To accept EMC's (NYSE: EMC) $213 million, $3.85 per-share offer, Iomega (NYSE: IOM) terminated a separate purchase agreement with ExcelStor, costing the company a $7.5 million fee.

Acquiring Iomega gives EMC a huge customer footprint and a deep channel into the consumer, small-office and midsize storage markets, better positioning it against other strong SMB market competitors such as Dell (NASDAQ: DELL) and Hewlett-Packard (NYSE: HPQ).

"EMC's been working to get into the SMB market for at least four years," Greg Schultz, an analyst with StorageIO Group, told InternetNews.com. "Having Iomega would give it instant brand recognition," especially in the exploding low-end, network-attached storage market.

Not surprisingly, EMC officials spoke glowingly of the move

We're super excited as we've wanted to get into this area," Joel Schwartz, senior vice president and general manager for EMC's storage platform unit, told InternetNews.com. "We're ready to make good use of Iomega's DNA."

The announcement, coming on the second day of Storage Networking World in Orlando, Fla., arrived with little fanfare, despite coming earlier than analysts and pundits had expected. A number of industry observers had earlier told InternetNews.com they suspected any deal wouldn't take place until the EMC World user conference in May.

For Iomega, the chance to partner with a giant in enterprise storage could potentially open a number of new doors.

"We are just very excited about the opportunity, as EMC provides the opportunity to be on even footing with the multibillion dollar players were competing with," Iomega CEO Jonathan Huberman told InternetNews.com, adding that Iomega had $336 million in revenues last year.

He said EMC's enterprise reach could lead to Iomega producing enterprise-level storage technologies, such as deduplication, for the small to midsized business environment.

"We have had no exposure to the enterprise until today, and the opportunity to move into that level is exciting," he added.

Following the acquisition's completion, Iomega will become the core of EMC's new consumer/small-business products division. Huberman will continue to lead the unit, and will report to Schwartz.
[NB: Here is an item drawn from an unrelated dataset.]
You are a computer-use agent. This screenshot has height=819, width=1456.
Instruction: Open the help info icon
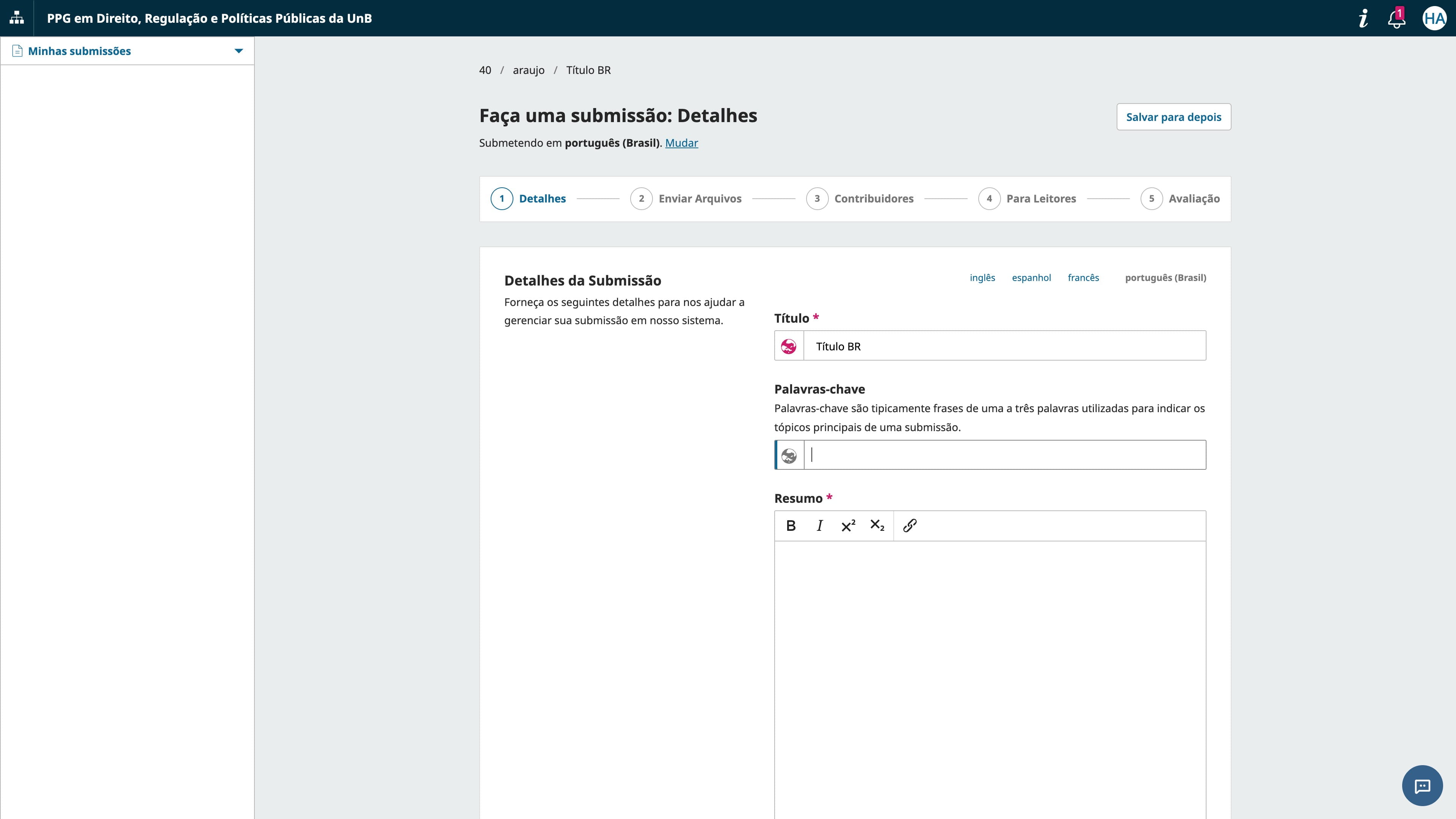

The division will also include EMC's Retrospect backup software and LifeLine network-attached software.

According to EMC, the two companies -- who have previously worked together as longstanding partners -- "will continue to build upon their existing foundation of technology integrations." Iomega has been reselling EMC Retrospect backup software since 2004.
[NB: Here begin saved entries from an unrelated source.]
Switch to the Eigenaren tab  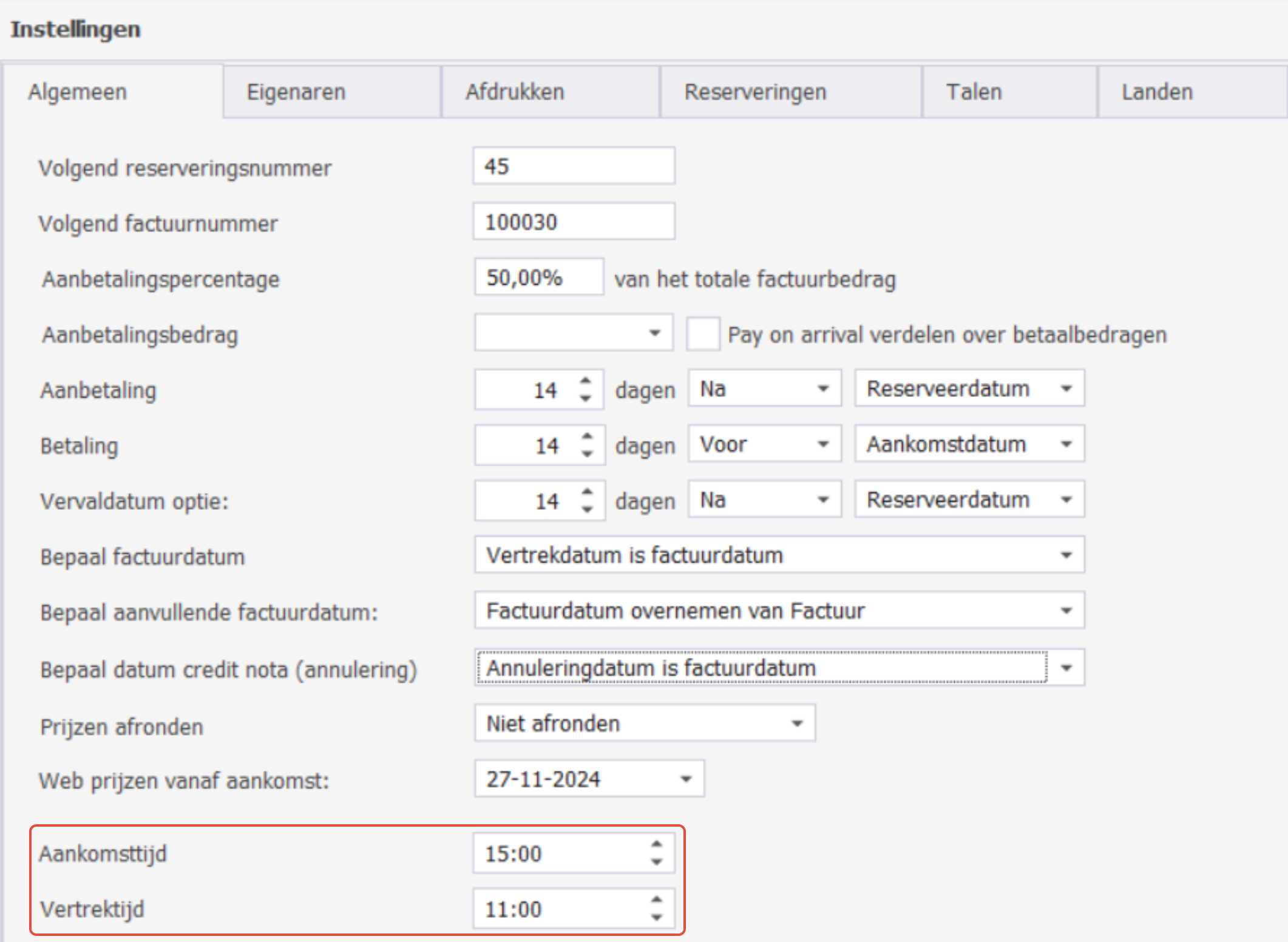296,92
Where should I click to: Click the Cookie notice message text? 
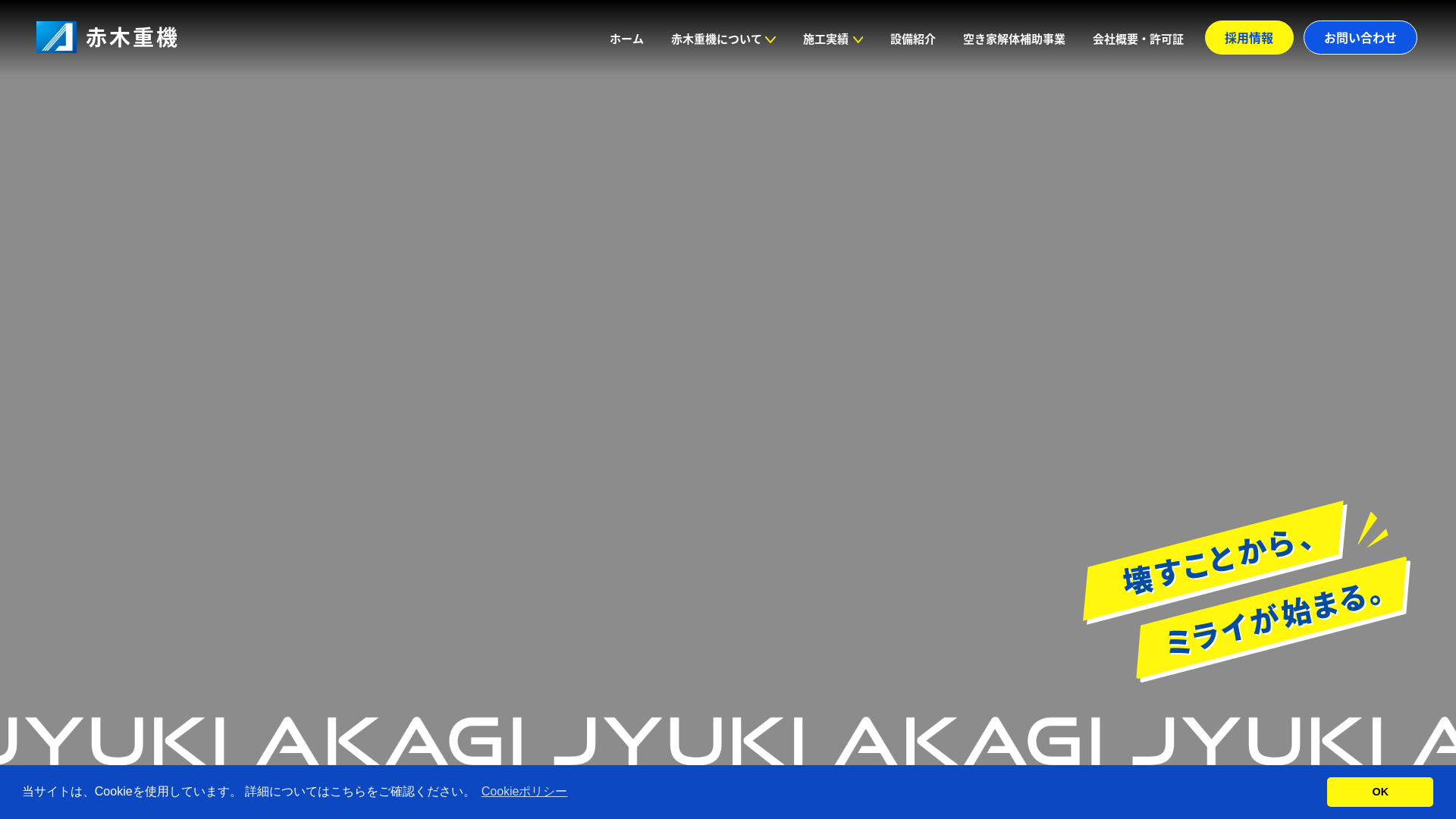click(x=246, y=792)
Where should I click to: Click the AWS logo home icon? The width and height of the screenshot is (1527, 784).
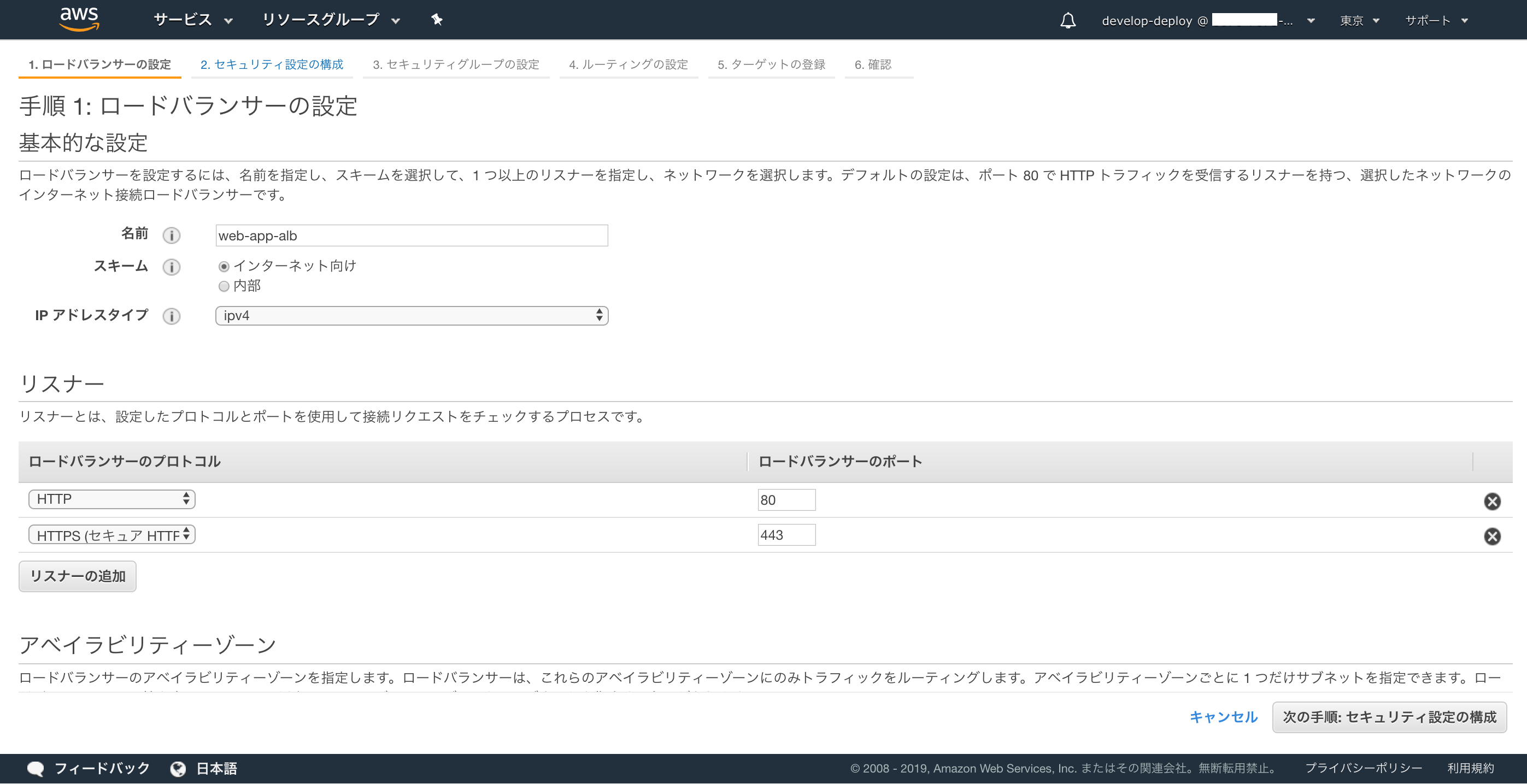coord(79,19)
Iomega, perhaps best known for its Zip, Jaz and Rev removable storage products and its line of external hard drives, had been making overtures to purchase the ExcelStor Group, a digital storage player, since early December. That relationship had culminated in a definitive share purchase agreement for ExcelStor.
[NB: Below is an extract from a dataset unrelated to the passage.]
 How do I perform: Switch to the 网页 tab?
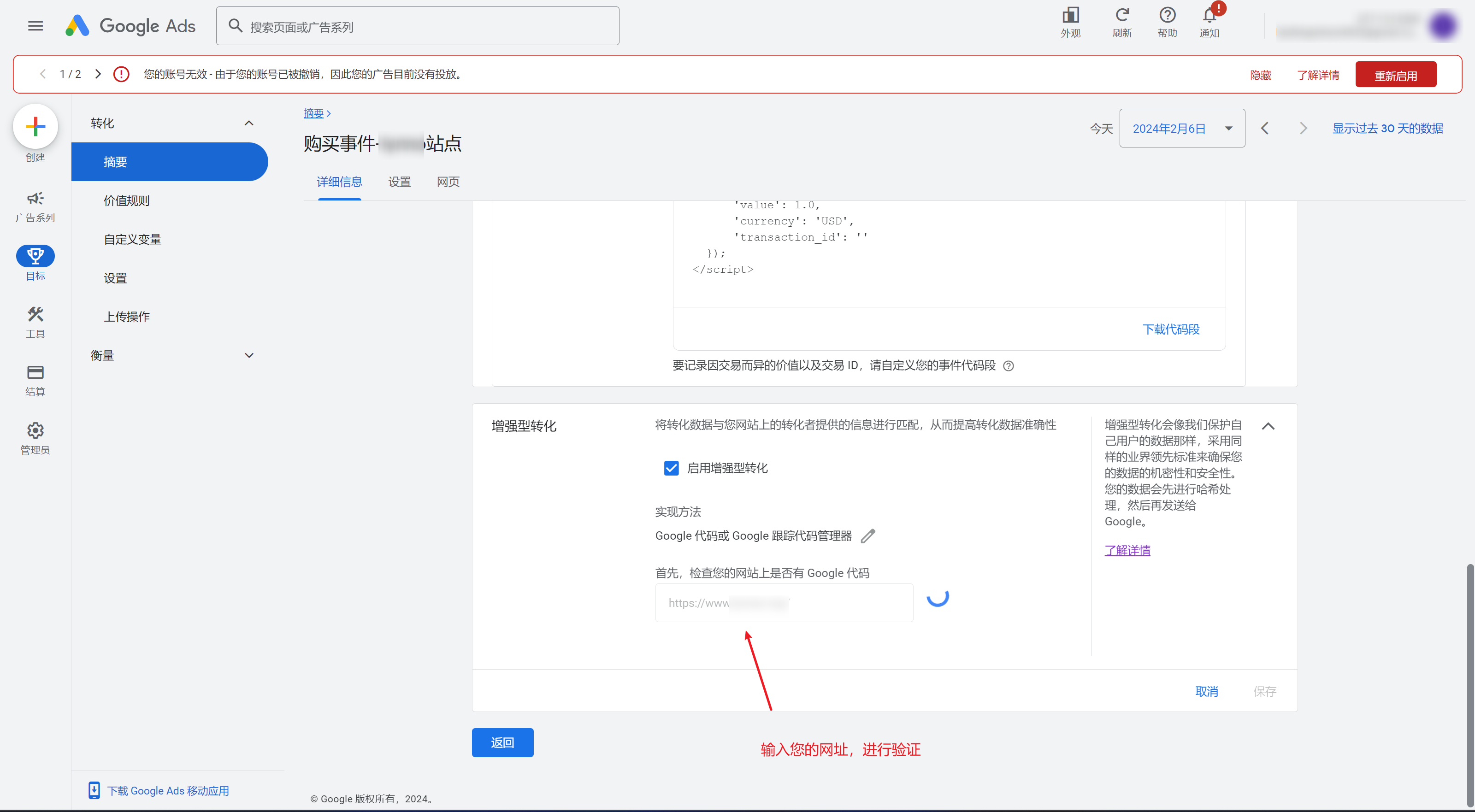(448, 182)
In a statement released earlier today, Iomega reported that it terminated that agreement -- just minutes before EMC released the news of its own successful offer for Iomega.

Industry analysts had told InternetNews.com in past weeks that an EMC-Iomega marriage would be a win-win for the vendors and customers.

"With its acquisition of Iomega, EMC is highlighting its growing efforts in the consumer and small-business storage markets," Charles King, principal analyst, Pund-IT, told InternetNews.com."

King said Iomega's existing business could be a good fit with EMC's Retrospect and Lifeline products.

"The company's extensive worldwide channel ecosystem, which includes retailers, direct marketers and resellers, should increase EMC's visibility among a wide range of storage customers."

EMC came calling on Iomega in early March, with a $3.25 per-share offer for the firm, or $178 million -- a respectable 22 percent premium over Iomega's stock price at the time.

While Iomega -- then mulling its own plans for ExcelStor -- quickly responded with a polite "Thanks, but no thanks," its suitor quickly returned with a better offer.

Ultimately, EMC won Iomega's hand with a third offer of $3.85 a share, 10 cents higher than its second bid.

At the same time, EMC had made it clear it had no need for ExcelStor as part of the arrangement, EMC officials told InternetNews.com.